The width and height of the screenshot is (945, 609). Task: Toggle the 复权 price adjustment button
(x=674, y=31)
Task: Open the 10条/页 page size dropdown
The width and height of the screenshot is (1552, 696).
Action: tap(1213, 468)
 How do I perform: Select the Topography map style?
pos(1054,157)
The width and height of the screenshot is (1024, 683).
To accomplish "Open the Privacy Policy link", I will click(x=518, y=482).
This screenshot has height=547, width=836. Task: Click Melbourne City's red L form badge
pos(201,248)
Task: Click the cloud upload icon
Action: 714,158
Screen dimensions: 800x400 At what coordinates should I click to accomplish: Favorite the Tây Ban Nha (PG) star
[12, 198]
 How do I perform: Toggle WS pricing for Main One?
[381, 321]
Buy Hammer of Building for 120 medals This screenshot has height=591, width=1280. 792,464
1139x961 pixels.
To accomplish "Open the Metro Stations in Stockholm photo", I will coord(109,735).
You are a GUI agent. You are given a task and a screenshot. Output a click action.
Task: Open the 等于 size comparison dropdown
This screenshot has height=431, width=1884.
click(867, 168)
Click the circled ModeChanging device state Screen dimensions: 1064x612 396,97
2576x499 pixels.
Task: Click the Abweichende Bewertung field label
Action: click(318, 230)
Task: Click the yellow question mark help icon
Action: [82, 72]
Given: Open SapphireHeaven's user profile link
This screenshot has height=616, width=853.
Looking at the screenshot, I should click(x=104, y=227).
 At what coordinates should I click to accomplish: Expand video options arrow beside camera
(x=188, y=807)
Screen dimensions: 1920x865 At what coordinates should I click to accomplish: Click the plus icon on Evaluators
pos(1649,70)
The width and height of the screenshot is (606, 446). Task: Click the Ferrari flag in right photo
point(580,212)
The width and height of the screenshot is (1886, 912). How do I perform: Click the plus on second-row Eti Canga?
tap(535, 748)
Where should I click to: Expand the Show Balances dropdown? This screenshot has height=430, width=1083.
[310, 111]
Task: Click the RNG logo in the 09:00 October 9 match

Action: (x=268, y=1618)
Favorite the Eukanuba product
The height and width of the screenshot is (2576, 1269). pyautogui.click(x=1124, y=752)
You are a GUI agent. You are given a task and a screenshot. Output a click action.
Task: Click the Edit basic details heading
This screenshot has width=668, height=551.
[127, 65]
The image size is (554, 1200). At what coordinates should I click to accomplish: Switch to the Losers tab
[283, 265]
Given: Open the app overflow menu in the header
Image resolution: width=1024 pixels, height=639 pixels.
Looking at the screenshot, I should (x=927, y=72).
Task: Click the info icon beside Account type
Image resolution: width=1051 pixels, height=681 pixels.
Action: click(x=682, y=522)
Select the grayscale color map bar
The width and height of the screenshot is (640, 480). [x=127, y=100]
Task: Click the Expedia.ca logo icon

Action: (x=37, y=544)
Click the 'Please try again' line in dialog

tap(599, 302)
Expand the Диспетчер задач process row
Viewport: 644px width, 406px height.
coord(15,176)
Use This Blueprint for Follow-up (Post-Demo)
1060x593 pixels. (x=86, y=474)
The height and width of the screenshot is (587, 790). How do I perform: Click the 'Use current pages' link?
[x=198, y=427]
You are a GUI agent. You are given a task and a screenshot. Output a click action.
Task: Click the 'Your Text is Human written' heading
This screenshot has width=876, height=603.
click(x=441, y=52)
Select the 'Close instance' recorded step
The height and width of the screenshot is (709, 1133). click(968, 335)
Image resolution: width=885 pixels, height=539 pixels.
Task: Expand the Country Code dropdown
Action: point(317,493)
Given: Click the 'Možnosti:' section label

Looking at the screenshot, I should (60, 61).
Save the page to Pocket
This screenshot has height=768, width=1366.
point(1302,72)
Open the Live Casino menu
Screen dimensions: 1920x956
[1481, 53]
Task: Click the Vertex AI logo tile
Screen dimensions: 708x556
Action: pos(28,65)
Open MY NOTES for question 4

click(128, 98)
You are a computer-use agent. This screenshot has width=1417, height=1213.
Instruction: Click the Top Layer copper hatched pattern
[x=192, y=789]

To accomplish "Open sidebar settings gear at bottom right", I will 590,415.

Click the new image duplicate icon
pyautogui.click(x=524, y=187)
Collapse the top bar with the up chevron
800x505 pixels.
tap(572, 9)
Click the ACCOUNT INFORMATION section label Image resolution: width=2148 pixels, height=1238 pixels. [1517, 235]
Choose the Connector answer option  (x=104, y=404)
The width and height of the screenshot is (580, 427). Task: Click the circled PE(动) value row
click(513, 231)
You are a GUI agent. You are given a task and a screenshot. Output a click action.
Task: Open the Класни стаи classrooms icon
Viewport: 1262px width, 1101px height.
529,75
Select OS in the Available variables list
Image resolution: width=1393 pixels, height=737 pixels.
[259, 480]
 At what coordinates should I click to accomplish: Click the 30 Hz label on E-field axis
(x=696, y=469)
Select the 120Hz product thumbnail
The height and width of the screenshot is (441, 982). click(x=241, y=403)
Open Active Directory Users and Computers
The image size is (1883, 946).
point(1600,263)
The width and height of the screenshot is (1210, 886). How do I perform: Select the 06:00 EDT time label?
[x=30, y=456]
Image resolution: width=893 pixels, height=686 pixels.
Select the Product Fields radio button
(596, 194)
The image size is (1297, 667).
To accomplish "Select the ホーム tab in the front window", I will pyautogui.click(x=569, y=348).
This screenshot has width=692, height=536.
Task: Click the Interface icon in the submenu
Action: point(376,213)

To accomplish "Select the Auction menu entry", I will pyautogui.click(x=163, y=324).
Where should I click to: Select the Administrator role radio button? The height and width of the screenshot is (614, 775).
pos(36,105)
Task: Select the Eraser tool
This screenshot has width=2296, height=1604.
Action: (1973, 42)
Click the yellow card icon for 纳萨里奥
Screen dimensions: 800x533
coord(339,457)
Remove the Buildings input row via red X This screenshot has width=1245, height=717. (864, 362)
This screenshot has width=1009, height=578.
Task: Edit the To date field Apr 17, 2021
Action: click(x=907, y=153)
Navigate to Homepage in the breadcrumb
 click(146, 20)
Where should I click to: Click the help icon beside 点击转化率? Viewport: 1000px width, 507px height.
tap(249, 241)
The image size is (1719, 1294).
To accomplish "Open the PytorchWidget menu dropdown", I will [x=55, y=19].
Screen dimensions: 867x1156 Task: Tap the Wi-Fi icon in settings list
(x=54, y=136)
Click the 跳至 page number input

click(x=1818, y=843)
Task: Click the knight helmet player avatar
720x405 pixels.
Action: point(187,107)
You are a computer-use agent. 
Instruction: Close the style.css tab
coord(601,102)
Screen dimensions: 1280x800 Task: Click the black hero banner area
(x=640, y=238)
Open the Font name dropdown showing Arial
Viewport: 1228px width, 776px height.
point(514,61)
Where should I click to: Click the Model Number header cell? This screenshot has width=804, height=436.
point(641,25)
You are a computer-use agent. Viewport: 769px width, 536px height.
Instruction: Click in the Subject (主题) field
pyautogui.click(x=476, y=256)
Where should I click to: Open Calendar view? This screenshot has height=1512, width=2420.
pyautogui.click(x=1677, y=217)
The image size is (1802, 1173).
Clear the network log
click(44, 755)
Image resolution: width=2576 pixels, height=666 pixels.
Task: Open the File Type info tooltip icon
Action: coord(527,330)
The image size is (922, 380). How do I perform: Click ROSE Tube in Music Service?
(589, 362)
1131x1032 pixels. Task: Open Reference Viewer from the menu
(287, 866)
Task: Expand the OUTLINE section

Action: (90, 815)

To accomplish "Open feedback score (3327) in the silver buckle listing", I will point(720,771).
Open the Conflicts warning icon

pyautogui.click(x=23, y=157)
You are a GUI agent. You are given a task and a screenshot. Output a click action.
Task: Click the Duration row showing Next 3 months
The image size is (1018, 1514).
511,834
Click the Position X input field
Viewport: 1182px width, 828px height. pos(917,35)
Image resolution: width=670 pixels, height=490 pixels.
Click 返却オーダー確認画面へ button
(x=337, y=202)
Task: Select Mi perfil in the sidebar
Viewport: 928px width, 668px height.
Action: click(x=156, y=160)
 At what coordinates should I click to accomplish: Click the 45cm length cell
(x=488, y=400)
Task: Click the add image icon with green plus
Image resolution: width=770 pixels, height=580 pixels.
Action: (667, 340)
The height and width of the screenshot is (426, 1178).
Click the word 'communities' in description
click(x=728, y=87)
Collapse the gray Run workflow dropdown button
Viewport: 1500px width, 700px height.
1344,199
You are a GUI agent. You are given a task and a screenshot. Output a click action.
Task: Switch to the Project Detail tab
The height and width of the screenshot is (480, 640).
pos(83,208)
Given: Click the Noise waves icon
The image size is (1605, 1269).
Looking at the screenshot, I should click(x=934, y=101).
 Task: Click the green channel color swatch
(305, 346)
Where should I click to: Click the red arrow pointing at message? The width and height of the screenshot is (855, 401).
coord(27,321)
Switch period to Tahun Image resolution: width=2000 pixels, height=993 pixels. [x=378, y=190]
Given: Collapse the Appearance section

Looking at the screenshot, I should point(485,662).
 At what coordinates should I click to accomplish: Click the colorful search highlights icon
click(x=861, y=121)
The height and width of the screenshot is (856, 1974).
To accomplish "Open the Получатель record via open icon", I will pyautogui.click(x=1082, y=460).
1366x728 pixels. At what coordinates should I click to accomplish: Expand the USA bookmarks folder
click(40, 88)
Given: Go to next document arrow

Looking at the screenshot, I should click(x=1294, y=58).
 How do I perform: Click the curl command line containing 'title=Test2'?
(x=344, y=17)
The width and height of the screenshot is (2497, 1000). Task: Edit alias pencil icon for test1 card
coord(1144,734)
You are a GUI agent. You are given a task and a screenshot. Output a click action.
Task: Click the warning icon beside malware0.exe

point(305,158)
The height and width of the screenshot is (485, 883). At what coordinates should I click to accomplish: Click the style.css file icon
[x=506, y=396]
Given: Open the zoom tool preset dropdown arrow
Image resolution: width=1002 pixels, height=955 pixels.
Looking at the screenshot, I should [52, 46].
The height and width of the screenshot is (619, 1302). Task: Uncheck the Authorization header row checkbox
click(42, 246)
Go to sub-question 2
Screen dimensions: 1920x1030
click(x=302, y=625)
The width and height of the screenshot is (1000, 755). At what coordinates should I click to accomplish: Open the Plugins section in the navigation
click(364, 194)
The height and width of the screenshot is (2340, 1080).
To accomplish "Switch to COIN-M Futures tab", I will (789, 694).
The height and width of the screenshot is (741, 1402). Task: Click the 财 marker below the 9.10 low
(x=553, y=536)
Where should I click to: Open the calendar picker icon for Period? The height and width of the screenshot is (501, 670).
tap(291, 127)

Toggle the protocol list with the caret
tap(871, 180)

Your instructions:
Read through the entries and copy every line that includes "sidebar".

Exercise response:
To accomplish "Open sidebar settings gear at bottom right", I will 590,415.
Task: Select Mi perfil in the sidebar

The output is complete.